Linguistics 001 -- Final Exam study guide

Here is a link to last year's final in html form, and one in pdf form. Some warnings: last year's final was not cumulative, while this year's is; the material covered last year was a little different; the formatting of the html version leaves a lot to be desired.

Because the final will be cumulative, you should look at the midterm study guide with respect to lectures 1 to 11.

We repeat for emphasis the advice given in the midterm study guide:

This document will give you some key terminology, topics and questions to help focus your review for the mid-term exam. You should not assume that this guide is exhaustive: in principle, anything in the assigned reading or covered in the course lectures is fair game. However, you can rely on this guide to give you a fair picture of the relative importance of various aspects of the course material as we see them.

The exam will not contain trick questions, nor will it require knowledge of unimportant details. For instance, p. 144 of the Cambridge Encyclopedia of Language tells you that Hermann von Helmholtz was born in 1821 and died in 1894. We are certainly not going to ask you for these dates. In fact, since Helmholtz was not covered in any of the lectures, and will not be mentioned in this study guide, you could reasonably conclude that he is quite unlikely to be mentioned on the exam.

Unlike the midterm, the final exam will include a choice of essay questions. This means that if you develop deeper knowledge of particular areas covered by the course, it is likely that you will be able to make use of this knowledge in an essay.

For material covered in the homework assignments, please refer to the assignments themselves.

This page covers lectures 12 to 25. We have included some things from the texts as well as the lectures.

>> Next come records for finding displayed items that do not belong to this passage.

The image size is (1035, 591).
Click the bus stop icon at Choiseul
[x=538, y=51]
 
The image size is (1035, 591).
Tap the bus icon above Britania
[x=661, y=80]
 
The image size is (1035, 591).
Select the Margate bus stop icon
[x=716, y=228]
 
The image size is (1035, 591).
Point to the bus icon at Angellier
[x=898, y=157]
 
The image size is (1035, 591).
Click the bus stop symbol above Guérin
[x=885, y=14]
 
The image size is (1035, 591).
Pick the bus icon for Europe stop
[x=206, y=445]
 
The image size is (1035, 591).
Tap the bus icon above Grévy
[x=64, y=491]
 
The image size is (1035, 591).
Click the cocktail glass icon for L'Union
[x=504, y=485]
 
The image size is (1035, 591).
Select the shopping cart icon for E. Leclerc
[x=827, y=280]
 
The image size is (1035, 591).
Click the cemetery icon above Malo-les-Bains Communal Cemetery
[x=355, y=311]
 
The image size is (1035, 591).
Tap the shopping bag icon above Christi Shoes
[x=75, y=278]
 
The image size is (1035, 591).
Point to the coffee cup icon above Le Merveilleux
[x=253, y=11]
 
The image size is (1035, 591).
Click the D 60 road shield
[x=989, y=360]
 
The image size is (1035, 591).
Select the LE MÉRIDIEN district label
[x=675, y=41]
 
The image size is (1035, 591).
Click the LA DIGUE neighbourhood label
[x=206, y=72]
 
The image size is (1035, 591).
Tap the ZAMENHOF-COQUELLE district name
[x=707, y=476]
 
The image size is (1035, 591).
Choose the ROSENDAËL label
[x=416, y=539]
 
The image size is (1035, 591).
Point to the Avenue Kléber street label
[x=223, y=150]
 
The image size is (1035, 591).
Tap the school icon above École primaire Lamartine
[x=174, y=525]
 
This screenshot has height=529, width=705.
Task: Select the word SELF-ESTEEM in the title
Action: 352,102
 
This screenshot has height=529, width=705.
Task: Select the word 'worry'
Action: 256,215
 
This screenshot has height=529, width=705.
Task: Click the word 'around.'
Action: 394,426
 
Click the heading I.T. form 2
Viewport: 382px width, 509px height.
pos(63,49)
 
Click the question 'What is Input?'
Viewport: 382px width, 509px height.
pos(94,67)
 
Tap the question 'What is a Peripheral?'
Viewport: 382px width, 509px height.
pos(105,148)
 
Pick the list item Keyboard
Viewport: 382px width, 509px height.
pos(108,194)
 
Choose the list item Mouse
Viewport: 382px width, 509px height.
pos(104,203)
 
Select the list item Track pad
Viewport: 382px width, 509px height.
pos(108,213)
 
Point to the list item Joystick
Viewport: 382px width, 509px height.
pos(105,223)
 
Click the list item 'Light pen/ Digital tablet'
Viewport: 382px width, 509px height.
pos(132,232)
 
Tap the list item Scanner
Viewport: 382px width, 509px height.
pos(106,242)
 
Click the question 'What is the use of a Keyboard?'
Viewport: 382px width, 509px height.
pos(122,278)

  1. Semantics.Lexeme vs. word. Sense and reference. Compositionality. Syntagmatic vs. paradigmatic relationships. Homonymy, polysemy, synonymy, antonymy, hyponymy.
  2. Pragmatics. Speech acts (direct and indirect). Performatives. Felicity conditions. Gricean maxims. Given vs. New.
  3. Sociolinguistics. Marking of region and class. Stigmatized features. Genre. Register, formality. Interaction of formality and (social) class. Matched guise experiments.
  4. Language and gender. Sex vs. gender. Biological sex differences related to language, including secondary sexual characteristics (larynx and pharynx), and suggested brain differences. Difference theories (e.g. the two-cultures theory) vs. dominance theories. The role of power.
  5. Song, verse, language games. Analysis of language games. Scansion of English accentual-syllabic verse. Relationship between poetic meter and music. Types of metrical feet.
  6. Reading and writing. History of writing. Types of writing systems: pictographic/ideographic/logographic/syllabic/phonemic. Graphemes vs. phonemes. Design of new writing systems. Literacy around the world. Reading disabilities.
  7. Production and perception. Types of speech errors. Freud's theories vs. more recent work. Time course of spoken word recognition, "uniqueness point."
  8. Child language acquisition Critical periods. Stages of development in various aspects of language and language use. Role of imitation, reinforcement, analogy. Role of experience vs. "instinct" vs. general cognitive development.
  9. Brain and language. Dominant and non-dominant hemispheres of the cerebral cortex, motor strip, auditory cortex, Broca's area, Wernicke's area, corpus callosum. Aphasia, agrammatism. Split brain patients. Localization and modularity.
  10. Survey of linguistics courses. Not relevant to the exam.
  11. Languages of the world. What is a language? Language families and family trees; reasons for tree-like structure. Names of the larger families, and family trees for important modern (and ancient) languages (surveyed in Crystal 294-329). Language typology, with the specific examples of syllable structure and relative order of Subject/Verb/Object.
  12. Language change. Varieties of language change. Sources of language change. Types of sound change: splits and mergers, assimilation, dissimilation, metathesis; syncope and apocope. Reconstruction of proto-languages. Nostratic.
  13. Signed and spoken language. Nature of sign languages. A.S.L. and "signed English." Oralist vs. manualist approaches. The experiment of Psammetichus and the development of sign languages. Writing systems for sign language. Cochlear implants.
  14. Human and non-human communication. Ethology. Types, functions and evolutionary origins of communicative displays. Instinctive vs. learned aspects. Comparison of human and non-human communicative systems.